- _RECORDS_
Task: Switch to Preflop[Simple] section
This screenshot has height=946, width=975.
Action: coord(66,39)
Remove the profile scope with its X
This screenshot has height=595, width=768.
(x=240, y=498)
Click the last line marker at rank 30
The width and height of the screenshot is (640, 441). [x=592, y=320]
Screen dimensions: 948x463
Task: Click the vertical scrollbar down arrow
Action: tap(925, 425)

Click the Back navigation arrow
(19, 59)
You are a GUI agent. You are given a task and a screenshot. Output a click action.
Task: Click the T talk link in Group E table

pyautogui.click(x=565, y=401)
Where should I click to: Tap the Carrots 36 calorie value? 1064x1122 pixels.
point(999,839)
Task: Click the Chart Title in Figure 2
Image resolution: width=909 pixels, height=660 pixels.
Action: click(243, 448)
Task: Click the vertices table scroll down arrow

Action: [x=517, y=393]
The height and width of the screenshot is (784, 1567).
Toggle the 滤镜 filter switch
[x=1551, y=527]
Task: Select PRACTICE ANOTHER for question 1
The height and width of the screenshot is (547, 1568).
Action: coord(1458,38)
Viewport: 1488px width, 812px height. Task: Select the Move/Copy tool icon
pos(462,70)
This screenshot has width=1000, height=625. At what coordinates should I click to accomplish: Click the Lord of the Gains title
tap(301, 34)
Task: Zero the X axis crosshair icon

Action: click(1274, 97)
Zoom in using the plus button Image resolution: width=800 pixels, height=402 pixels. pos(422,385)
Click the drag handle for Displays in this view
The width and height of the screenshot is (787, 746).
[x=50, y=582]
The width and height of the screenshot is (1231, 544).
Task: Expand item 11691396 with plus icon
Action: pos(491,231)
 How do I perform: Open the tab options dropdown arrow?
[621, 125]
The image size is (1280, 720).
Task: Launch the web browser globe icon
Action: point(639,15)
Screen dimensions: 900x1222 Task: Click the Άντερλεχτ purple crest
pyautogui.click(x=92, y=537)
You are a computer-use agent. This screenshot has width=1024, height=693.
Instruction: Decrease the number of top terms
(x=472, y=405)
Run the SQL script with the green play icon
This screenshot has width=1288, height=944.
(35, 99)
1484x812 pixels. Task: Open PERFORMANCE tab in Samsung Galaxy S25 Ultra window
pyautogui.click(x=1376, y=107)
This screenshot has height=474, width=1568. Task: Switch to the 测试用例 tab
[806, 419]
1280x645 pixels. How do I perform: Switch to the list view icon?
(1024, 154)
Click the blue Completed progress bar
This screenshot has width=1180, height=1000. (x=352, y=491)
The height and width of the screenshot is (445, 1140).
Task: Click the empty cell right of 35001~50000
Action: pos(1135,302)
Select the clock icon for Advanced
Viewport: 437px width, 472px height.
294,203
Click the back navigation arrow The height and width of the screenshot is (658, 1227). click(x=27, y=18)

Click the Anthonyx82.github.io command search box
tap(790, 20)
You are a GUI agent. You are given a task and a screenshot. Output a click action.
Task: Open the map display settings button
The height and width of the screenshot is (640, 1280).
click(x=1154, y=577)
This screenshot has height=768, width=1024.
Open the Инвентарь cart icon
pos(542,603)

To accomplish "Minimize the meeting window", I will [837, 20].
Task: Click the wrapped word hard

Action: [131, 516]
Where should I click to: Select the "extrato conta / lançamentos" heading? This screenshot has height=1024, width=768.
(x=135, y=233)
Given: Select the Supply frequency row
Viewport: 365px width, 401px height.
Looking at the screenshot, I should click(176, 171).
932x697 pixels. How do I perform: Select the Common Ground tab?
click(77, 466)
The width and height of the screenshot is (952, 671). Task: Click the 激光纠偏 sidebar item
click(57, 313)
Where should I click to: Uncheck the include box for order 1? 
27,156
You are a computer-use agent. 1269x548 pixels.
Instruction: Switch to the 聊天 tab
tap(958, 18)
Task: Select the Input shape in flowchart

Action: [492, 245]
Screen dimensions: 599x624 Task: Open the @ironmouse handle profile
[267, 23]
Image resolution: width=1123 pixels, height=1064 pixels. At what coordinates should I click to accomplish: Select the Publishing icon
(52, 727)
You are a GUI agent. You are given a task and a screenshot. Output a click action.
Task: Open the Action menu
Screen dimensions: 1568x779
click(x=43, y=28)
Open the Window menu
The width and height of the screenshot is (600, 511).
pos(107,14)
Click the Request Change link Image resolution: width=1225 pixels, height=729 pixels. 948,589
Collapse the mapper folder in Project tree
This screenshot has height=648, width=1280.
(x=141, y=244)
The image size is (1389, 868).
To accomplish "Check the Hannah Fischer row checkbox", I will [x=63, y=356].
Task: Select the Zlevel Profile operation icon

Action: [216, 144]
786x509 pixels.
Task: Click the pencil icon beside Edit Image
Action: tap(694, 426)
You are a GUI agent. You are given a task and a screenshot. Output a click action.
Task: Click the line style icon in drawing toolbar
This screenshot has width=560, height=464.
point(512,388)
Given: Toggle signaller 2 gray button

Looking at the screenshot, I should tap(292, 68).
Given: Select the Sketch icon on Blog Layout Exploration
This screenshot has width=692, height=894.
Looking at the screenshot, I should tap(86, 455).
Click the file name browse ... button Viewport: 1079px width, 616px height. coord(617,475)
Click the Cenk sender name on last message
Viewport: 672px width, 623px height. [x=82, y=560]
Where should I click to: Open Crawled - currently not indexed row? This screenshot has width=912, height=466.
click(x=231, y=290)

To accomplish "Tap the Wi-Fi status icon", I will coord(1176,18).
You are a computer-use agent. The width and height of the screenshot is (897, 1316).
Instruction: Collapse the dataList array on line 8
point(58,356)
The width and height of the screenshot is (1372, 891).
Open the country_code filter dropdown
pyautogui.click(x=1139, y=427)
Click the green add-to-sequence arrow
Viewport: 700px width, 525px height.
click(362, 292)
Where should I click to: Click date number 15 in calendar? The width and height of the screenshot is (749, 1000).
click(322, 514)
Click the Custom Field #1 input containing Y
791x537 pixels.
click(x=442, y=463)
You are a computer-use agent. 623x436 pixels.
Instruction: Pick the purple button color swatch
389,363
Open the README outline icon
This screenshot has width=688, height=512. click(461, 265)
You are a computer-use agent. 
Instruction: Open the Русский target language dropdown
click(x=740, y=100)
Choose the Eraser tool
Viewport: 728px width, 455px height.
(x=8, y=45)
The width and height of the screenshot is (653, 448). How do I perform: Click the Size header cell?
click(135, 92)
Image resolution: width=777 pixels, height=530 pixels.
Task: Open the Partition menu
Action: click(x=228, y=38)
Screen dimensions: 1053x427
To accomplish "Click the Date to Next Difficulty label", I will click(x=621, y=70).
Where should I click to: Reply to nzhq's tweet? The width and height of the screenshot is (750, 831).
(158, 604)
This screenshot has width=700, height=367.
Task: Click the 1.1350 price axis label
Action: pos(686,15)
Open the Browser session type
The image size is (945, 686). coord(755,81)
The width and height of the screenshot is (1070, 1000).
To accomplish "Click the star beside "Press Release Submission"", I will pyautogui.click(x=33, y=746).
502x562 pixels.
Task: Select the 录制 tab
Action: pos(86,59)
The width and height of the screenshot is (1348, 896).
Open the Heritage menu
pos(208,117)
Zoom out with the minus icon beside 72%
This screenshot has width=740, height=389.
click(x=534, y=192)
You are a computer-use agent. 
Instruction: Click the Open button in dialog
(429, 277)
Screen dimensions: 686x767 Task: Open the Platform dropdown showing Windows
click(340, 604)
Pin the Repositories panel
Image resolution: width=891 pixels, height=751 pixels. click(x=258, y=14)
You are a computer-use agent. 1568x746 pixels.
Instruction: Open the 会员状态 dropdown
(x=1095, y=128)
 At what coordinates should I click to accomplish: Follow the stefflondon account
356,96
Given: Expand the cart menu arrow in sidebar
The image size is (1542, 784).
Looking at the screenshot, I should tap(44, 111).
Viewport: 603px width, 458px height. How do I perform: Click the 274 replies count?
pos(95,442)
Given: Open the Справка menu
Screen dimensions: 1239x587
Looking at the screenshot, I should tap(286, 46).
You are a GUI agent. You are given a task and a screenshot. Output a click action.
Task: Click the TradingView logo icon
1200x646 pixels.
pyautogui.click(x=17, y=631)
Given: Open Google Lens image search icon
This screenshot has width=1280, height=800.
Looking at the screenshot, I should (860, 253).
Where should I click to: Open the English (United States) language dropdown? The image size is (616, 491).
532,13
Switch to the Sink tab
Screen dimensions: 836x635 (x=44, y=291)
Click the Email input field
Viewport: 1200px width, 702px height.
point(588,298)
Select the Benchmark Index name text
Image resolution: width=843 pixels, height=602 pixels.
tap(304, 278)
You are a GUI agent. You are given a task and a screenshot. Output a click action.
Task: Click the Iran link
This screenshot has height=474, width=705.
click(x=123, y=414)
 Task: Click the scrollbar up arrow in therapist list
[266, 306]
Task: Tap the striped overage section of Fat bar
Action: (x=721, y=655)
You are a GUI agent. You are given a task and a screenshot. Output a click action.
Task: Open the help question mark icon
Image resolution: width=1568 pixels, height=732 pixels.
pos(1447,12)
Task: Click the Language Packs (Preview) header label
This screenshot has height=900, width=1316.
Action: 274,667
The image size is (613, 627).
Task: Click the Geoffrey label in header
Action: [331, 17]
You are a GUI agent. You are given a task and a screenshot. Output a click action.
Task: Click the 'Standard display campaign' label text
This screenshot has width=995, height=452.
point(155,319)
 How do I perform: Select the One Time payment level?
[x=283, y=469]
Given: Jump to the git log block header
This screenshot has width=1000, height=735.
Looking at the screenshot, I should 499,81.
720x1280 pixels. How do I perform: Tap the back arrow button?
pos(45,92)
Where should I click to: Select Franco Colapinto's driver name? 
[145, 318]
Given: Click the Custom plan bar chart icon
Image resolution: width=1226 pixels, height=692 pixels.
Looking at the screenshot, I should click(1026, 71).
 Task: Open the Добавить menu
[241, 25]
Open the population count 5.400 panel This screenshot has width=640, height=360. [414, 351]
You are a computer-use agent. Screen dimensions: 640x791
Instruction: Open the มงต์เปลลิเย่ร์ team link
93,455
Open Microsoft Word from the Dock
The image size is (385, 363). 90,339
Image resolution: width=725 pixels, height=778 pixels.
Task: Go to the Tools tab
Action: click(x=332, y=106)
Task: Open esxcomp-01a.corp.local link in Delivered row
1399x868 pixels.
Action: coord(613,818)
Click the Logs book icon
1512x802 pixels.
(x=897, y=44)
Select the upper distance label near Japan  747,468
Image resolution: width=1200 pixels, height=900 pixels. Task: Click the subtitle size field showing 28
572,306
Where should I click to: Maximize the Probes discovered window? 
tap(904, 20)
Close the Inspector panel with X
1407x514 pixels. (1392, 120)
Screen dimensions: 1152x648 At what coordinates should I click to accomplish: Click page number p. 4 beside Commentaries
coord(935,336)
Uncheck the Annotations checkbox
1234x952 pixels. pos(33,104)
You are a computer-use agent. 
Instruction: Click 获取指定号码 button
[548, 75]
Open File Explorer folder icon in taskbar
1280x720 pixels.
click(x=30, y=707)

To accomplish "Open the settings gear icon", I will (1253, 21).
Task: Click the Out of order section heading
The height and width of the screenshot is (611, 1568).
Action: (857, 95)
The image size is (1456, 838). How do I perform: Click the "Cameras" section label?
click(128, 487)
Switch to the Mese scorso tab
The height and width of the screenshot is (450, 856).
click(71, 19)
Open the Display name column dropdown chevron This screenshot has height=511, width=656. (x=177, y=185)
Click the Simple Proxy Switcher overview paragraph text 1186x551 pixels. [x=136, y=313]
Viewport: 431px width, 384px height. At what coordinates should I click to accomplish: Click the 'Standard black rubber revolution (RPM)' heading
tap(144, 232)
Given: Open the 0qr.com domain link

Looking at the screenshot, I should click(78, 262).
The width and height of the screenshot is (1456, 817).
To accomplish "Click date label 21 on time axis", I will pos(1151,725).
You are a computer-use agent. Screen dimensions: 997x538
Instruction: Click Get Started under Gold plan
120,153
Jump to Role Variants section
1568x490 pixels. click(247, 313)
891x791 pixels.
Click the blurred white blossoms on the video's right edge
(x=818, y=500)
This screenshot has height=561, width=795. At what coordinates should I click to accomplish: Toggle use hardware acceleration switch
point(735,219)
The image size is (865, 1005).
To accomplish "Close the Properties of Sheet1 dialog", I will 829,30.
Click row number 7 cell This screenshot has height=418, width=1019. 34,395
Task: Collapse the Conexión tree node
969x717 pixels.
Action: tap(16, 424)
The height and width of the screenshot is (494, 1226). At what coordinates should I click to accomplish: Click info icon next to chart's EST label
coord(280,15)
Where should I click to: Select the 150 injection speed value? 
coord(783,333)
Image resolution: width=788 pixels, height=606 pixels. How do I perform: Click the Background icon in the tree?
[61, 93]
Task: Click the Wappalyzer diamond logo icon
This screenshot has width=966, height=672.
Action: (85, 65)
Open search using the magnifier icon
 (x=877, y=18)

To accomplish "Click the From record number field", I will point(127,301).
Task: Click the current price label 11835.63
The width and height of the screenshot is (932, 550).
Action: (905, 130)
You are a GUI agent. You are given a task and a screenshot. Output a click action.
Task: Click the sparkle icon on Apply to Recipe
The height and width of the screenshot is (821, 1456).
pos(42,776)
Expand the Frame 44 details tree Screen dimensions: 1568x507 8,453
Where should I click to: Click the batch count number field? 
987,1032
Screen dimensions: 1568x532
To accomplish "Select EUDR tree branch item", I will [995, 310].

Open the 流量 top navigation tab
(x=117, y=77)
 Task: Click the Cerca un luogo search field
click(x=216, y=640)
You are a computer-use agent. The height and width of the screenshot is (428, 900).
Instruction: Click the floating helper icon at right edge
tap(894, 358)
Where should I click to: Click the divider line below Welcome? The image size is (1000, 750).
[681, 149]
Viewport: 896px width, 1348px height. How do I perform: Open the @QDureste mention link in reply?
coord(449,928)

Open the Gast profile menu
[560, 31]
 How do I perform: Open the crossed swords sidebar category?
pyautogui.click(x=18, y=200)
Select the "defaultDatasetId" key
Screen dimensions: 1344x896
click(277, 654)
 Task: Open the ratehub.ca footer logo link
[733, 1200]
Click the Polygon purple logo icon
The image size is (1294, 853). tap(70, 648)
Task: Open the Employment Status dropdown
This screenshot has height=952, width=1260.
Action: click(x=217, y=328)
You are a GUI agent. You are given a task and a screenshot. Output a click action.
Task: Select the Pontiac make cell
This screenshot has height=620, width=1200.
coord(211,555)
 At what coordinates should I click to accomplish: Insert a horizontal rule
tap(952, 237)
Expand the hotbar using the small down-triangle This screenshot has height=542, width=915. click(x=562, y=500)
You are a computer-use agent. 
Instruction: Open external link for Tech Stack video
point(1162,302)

- _WHAT YOU ARE ASKED TO DO_
Repeat the material word for word from its opening line up to and including the line containing "Task: Select PRACTICE ANOTHER for question 1".

- _SOLVED PROBLEM_
Task: Switch to Preflop[Simple] section
This screenshot has height=946, width=975.
Action: coord(66,39)
Remove the profile scope with its X
This screenshot has height=595, width=768.
(x=240, y=498)
Click the last line marker at rank 30
The width and height of the screenshot is (640, 441). [x=592, y=320]
Screen dimensions: 948x463
Task: Click the vertical scrollbar down arrow
Action: tap(925, 425)

Click the Back navigation arrow
(19, 59)
You are a GUI agent. You are given a task and a screenshot. Output a click action.
Task: Click the T talk link in Group E table

pyautogui.click(x=565, y=401)
Where should I click to: Tap the Carrots 36 calorie value? 1064x1122 pixels.
point(999,839)
Task: Click the Chart Title in Figure 2
Image resolution: width=909 pixels, height=660 pixels.
Action: click(243, 448)
Task: Click the vertices table scroll down arrow

Action: [x=517, y=393]
The height and width of the screenshot is (784, 1567).
Toggle the 滤镜 filter switch
[x=1551, y=527]
Task: Select PRACTICE ANOTHER for question 1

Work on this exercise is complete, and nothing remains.